Post by Admin on Wed Dec 21, 2011 12:35 am

http://franceskwolfe.com/2011/12/17/cock-unsure/

Cock Unsure

17 Saturday Dec 2011

One of my editor’s is the funniest person in the world. He’s austere as a lauriete on the outside, but two minutes into a conversation and he’s dirty as a schoolboy. The topic of Michael Fassbender’s performance in Shame came up. “Michael Fassbender should win the Golden Globe for best actor, and his cock should get best supporting actor.” he announced, and then proceeded to go into great detail about the finery of the Fasscock. All the boys got involved and asked a tonne of details, waaay more than I wanted to know. They haulted the conversation to see if I was riveted to see the giant Fassschlong.

“Yeah, but is it any good?”

“Yes!
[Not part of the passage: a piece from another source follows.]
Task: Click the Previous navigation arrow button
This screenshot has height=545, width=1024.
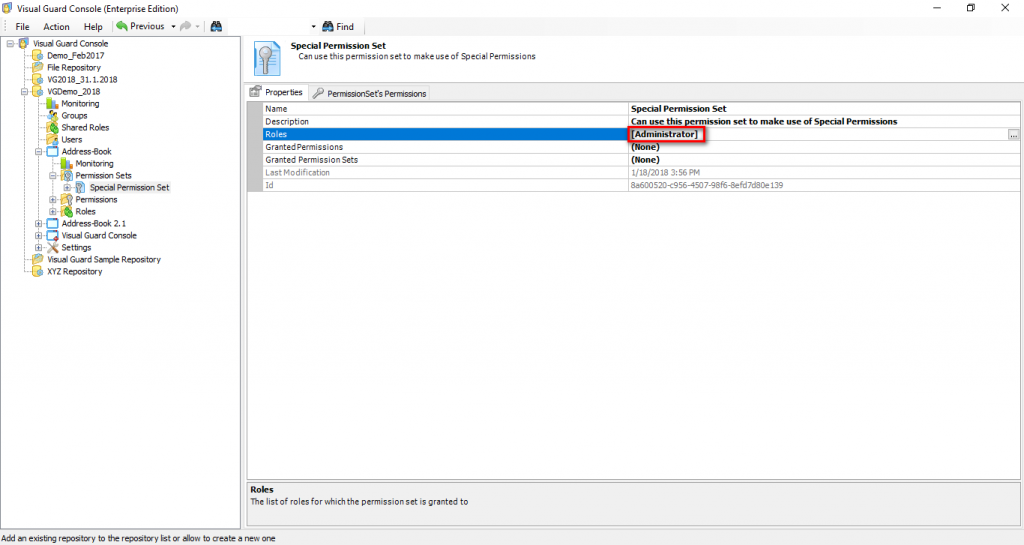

That’s what I’m telling you! It’s a good foot and a half, it deserved a standing ovation.”

“…The film. Not the Fasspole.”

“Oh. Yeah. Really good. But the penis-”

I cast a forlorn look at my female staff who who acknowledged me with ‘the secret look’. Men, you won’t know the look. There’s a reason it’s a secret. It’s the gaze of tepid amusement and veiled boredom. It’s the look that conveys a secret men do not know about most women.

We. Don’t. Like. Penises.

Cocks serve a purpose, sure. But when it comes to looking at one, what we see is a horrific tube of veiny muscle. It looks like the a shaved leg of a baby sharpei. It’s ugly.

I’M SORRY BUT IT’S THE TRUTH. It’s ugly as f&#!. Ladies can get a Hollywood and keep our cunts clean, neat and tidy. We can even put rhinestones on the smooth curvature of our tidy hooches and paint them with inverted crosses if we like. They are pretty and functional. Meanwhile the sausage has the complexion of Dark Willow in Buffy. It’s cumbersome and lacks grace or elegance. When it’s not in operation it flops around like a half eaten frube. When it’s in operation it looks like a petrified cobra. Neither things are nice to look at. Perhaps interesting, in a morbidly curious way, but not attractive.

Sure, some of these new SATC generation women claim to love dick more than air and harp on about ‘perfect cocks’, but those women are usually a) insane b) lying. All women pretend to love dick to men. Most women can’t stand the sight of one of those wilting cactuses let alone have one near her face. But with eyes AWAY from the one eyed monster, it’s shape and size can have many benefits. And those heralded 10 inch bones? THEY’RE f#%@#&! SCARY. I wouldn’t impale myself on a g*&^%$# fire hyrdrant, why the f&#! would I jump on one of those jack hammer’s? My vagina is tidy, clean and firmly secured – I don’t want to ruin it by gross misuse.

The truth is the men who care most about prickcandy, is men. Gay men, straight men – MEN are obsessed with cock. They love it. They’re like retarded children showing off their paintings in class with that dumb proud confidence. Look what I did!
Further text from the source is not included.